Eso es solo el comienzo. La investidura es sólo un trámite para poder nombrar a un Gobierno que, a continuación, empezará a nombrar secretarios de Estado, subsecretarios, directores generales, asesores, directivos de las empresas públicas para cuatro años… o para unos meses. Miles de cargos en los que también Podemos tendrá su cuota. Nadie exigirá a esos miles de cargos ni experiencia de gestión ni conocimientos suficientes para hacerse cargo de puestos de gran responsabilidad. Bastará su adhesión incondicional al partido antes y, sobre todo, mientras dure la prebenda. Los ciudadanos pagaremos ese peaje.

Cuando esté formado el Gobierno, habrá que ponerse a negociar unos Presupuestos Generales del Estado. Y todos los citados anteriormente volverán a exigir qué hay de lo suyo. Millones. Y Podemos pedirá -no lo oculta- aumento del gasto público y subida de impuestos. Sin cuentas no hay cuentos. Y eso lo pagaremos nosotros. Sánchez no se podrá negar a nada porque su Gobierno es el más frágil de la democracia y cualquier pérdida puede suponer una derrota que nos vuelva a llevar a las urnas. Y no podrá afrontar ninguna reforma de calado como las que necesita España porque para eso hacen falta mayorías sólidas y Sánchez ha roto todos los puentes con los partidos constitucionalistas.

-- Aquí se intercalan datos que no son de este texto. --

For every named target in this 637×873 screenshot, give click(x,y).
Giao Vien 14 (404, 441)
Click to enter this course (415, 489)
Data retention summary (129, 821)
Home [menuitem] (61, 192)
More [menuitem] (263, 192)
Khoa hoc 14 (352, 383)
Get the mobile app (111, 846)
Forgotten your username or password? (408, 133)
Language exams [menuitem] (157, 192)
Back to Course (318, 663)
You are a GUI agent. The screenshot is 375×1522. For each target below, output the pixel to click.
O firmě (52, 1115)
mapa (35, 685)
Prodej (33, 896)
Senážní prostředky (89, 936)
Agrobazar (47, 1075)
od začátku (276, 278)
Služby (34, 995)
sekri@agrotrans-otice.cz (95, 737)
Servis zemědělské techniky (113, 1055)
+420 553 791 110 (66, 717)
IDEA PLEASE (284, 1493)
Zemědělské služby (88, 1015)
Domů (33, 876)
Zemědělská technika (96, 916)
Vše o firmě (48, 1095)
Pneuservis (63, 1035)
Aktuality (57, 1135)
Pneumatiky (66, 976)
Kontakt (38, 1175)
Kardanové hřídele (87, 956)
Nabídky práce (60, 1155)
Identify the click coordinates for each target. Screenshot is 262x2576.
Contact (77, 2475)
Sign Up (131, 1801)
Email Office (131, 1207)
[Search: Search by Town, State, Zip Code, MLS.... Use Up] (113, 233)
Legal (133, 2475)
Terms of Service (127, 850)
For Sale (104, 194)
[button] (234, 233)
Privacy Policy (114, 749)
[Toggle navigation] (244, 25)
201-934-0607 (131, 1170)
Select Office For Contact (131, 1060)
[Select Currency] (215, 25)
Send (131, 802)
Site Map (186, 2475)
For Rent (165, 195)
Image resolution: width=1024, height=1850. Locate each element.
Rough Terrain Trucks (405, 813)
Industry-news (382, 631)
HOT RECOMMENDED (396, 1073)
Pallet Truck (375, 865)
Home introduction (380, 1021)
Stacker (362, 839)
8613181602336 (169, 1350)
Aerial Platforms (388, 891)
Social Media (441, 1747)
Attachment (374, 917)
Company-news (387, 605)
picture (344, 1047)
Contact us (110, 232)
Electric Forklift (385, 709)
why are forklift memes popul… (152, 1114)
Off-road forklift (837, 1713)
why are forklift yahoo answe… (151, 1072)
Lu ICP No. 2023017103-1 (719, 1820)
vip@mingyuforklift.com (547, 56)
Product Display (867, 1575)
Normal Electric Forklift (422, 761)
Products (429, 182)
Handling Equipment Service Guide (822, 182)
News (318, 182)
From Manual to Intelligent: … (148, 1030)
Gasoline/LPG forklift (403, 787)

El acuerdo es una pura declaración de intenciones. Aire hasta después de la investidura. No ha habido consulta a las bases -Iglesias lo reserva para asuntos “importantes de verdad” como su chalé-, vamos a tener un Gobierno que gobernará para media España y excluirá al resto. Nos vamos a acordar no ya de Rajoy, sino de Zapatero. Tiempo al tiempo. Y no mucho.